• [Records for the exercise]:
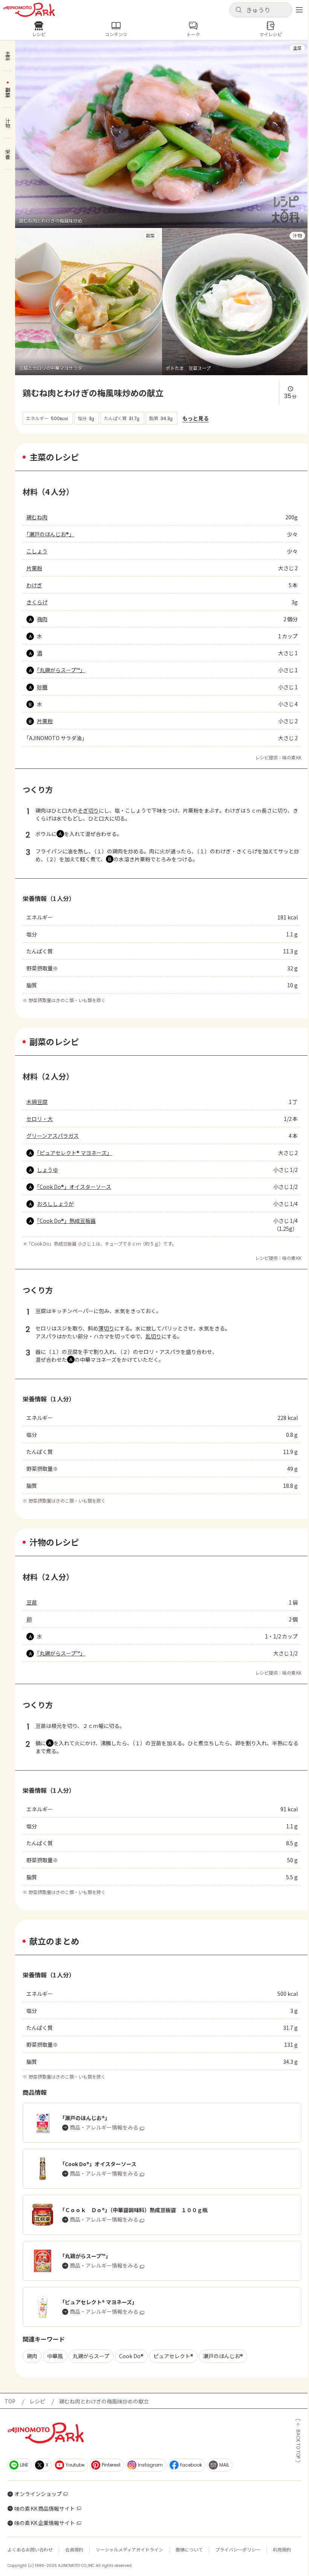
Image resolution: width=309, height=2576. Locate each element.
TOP (10, 2401)
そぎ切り (88, 810)
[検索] (238, 10)
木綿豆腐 (36, 1102)
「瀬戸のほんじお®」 (50, 534)
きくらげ (36, 602)
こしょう (36, 551)
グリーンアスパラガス (52, 1135)
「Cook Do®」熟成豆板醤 (66, 1220)
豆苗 (31, 1602)
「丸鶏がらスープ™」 (61, 670)
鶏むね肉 (36, 517)
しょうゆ (47, 1169)
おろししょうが (55, 1203)
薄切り (106, 1328)
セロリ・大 (39, 1118)
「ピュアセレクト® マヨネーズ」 (74, 1152)
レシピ (37, 2401)
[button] (260, 9)
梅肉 (42, 619)
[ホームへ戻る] (29, 10)
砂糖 (42, 687)
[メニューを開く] (299, 10)
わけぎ (34, 585)
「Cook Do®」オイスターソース (74, 1186)
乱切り (153, 1336)
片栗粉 (34, 568)
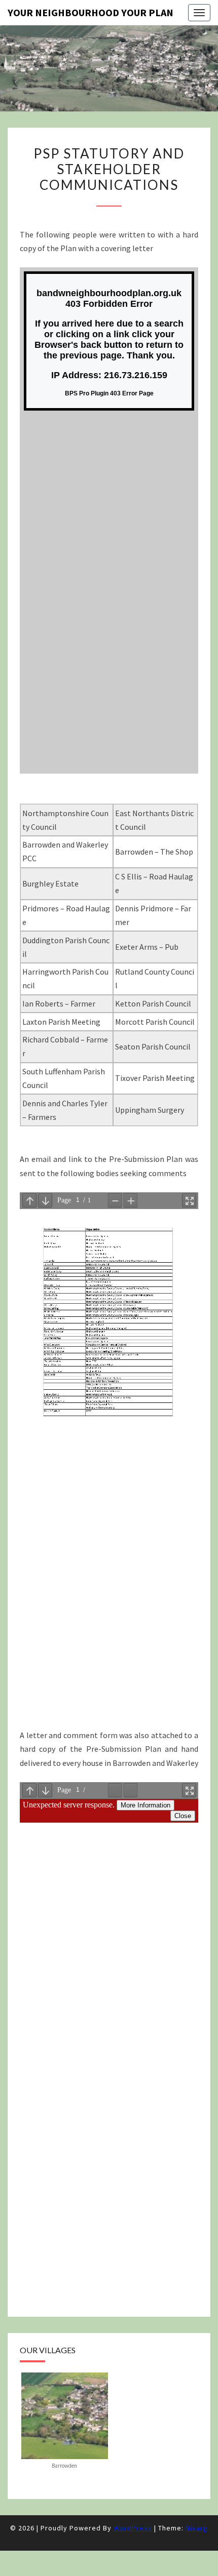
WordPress (133, 2527)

• [Task objective]:
Repeat every entry exactly, but leave out the pictures.

• [Answer section]:
Image resolution: width=309, height=2576. Locate each element.
TOP (10, 2401)
そぎ切り (88, 810)
[検索] (238, 10)
木綿豆腐 (36, 1102)
「瀬戸のほんじお®」 (50, 534)
きくらげ (36, 602)
こしょう (36, 551)
グリーンアスパラガス (52, 1135)
「Cook Do®」熟成豆板醤 (66, 1220)
豆苗 (31, 1602)
「丸鶏がらスープ™」 (61, 670)
鶏むね肉 (36, 517)
しょうゆ (47, 1169)
おろししょうが (55, 1203)
薄切り (106, 1328)
セロリ・大 (39, 1118)
「ピュアセレクト® マヨネーズ」 (74, 1152)
レシピ (37, 2401)
[button] (260, 9)
梅肉 (42, 619)
[ホームへ戻る] (29, 10)
砂糖 (42, 687)
[メニューを開く] (299, 10)
わけぎ (34, 585)
「Cook Do®」オイスターソース (74, 1186)
乱切り (153, 1336)
片栗粉 (34, 568)
WordPress (133, 2527)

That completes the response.